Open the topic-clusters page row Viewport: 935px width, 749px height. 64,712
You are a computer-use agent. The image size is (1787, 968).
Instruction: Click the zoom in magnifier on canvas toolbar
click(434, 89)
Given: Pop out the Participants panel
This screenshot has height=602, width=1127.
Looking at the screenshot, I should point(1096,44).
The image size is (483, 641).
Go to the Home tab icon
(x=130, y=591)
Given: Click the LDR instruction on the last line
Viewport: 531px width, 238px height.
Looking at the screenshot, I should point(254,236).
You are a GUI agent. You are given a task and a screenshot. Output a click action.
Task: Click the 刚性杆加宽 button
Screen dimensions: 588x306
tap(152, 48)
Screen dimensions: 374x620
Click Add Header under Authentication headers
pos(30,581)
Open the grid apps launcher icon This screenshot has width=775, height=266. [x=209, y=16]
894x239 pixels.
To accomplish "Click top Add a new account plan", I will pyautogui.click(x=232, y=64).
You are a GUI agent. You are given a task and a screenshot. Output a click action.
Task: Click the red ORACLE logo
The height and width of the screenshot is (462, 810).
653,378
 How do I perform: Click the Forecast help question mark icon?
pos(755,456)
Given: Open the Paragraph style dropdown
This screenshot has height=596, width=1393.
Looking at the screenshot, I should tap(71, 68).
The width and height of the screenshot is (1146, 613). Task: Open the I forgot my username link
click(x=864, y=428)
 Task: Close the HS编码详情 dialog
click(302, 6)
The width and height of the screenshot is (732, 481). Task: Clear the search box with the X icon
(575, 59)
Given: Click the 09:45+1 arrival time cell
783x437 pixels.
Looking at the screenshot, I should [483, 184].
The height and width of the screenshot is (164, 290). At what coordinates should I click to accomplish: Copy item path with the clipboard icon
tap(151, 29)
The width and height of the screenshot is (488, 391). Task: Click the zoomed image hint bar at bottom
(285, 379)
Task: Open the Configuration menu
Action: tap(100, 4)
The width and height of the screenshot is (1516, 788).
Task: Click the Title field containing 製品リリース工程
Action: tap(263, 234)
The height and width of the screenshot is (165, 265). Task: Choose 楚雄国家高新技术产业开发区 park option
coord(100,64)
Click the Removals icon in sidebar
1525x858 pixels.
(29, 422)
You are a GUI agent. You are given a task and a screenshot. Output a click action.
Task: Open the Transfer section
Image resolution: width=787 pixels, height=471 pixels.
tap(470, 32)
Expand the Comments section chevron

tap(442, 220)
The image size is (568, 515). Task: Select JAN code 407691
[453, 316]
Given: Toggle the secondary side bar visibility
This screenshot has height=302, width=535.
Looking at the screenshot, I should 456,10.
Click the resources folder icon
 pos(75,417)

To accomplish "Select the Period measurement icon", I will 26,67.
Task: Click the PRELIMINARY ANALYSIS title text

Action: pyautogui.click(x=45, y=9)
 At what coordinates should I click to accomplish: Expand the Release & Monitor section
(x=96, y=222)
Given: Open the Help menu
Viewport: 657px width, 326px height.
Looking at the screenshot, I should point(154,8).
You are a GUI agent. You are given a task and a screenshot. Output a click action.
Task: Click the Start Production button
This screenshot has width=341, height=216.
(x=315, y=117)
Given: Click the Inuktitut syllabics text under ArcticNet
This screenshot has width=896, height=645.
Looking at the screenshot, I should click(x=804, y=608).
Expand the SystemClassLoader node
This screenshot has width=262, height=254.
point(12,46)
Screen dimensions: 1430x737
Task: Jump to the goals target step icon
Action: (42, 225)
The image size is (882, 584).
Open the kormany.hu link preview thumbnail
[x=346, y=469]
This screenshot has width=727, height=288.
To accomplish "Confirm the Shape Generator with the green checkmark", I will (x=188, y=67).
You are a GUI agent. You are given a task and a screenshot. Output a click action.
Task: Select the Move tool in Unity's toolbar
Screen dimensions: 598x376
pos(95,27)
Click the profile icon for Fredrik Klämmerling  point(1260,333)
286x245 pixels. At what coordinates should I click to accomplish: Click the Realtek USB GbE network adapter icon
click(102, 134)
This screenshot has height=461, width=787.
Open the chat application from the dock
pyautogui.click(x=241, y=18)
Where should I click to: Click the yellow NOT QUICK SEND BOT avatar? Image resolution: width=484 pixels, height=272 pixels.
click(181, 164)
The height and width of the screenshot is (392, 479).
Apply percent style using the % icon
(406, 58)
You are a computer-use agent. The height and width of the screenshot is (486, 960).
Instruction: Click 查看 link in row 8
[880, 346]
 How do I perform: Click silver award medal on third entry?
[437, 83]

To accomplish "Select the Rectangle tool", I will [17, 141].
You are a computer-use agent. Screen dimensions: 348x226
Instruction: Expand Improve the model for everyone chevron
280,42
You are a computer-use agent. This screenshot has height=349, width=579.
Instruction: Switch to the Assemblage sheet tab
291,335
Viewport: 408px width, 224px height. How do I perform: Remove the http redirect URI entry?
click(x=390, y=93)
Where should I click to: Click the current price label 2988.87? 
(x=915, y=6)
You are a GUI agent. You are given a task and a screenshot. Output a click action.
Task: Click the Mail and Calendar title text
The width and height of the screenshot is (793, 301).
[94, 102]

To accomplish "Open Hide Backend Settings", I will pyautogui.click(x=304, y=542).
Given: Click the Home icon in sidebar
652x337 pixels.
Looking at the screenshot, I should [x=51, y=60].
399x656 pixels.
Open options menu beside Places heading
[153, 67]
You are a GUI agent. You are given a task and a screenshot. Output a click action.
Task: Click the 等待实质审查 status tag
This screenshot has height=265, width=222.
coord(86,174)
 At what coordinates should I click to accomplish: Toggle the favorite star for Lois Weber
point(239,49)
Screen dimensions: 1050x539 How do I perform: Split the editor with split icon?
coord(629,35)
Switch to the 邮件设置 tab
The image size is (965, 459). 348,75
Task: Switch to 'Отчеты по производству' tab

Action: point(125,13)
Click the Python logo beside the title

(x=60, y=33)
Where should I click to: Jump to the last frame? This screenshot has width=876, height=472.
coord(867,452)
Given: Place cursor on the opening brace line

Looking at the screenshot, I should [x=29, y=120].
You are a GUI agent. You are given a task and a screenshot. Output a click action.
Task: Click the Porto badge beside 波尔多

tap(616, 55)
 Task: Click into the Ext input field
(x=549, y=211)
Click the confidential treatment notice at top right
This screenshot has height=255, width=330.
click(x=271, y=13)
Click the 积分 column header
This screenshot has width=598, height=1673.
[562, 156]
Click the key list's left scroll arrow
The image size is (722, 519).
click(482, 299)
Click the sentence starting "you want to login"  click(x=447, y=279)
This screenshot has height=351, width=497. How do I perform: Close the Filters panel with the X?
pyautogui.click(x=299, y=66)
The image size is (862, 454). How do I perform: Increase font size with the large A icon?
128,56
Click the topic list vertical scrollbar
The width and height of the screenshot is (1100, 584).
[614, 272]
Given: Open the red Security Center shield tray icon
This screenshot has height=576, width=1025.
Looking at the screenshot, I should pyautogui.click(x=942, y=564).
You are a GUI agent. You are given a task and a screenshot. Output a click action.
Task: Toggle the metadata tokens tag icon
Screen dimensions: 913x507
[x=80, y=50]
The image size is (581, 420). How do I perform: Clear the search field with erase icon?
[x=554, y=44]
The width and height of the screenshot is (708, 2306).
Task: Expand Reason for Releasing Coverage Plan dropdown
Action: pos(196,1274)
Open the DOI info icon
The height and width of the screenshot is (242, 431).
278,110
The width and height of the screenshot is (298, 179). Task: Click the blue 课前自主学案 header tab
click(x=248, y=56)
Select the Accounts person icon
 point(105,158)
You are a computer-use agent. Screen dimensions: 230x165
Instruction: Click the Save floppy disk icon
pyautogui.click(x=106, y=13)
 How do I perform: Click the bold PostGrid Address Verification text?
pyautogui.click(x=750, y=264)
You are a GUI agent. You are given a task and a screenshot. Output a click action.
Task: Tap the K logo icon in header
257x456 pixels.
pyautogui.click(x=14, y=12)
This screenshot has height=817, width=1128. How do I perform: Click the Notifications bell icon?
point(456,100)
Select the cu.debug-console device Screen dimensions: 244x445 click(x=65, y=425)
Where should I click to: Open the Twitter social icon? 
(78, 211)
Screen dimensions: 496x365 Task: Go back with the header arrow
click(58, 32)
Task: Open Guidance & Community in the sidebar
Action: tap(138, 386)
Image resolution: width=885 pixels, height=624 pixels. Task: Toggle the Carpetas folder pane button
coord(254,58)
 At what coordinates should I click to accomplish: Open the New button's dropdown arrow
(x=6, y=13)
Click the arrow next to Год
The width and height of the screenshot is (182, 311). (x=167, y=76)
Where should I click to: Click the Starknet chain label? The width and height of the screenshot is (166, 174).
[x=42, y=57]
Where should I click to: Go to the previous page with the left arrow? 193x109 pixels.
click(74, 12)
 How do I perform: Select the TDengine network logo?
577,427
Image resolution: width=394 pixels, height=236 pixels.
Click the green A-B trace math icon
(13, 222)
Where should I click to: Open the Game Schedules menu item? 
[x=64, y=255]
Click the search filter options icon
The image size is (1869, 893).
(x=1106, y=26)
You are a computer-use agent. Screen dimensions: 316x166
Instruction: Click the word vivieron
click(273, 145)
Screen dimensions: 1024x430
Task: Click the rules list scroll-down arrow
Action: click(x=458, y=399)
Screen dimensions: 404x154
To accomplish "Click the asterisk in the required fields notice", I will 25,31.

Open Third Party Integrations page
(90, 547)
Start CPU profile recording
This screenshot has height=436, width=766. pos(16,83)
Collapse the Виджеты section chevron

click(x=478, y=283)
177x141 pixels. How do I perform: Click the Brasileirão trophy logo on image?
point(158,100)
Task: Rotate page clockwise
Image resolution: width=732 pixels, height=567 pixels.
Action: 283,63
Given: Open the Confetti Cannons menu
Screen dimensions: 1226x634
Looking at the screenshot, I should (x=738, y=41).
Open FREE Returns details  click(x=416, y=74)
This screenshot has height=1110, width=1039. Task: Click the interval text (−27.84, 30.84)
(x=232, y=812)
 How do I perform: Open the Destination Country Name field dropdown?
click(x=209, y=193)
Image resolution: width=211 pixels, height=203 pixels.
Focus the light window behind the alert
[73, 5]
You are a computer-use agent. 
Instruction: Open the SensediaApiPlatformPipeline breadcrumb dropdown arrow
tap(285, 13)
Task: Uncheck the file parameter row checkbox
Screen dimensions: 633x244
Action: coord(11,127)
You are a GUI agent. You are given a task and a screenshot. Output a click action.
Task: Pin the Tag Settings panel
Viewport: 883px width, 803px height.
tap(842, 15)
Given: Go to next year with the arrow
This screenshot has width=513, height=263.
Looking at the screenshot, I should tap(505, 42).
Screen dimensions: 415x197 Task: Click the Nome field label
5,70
⁂
## WORK ITEM
Return a word-for-word copy of the lines from the beginning of the listing to the line holding "Given: Pop out the Participants panel", both kept.

## ANSWER
Open the topic-clusters page row Viewport: 935px width, 749px height. 64,712
You are a computer-use agent. The image size is (1787, 968).
Instruction: Click the zoom in magnifier on canvas toolbar
click(434, 89)
Given: Pop out the Participants panel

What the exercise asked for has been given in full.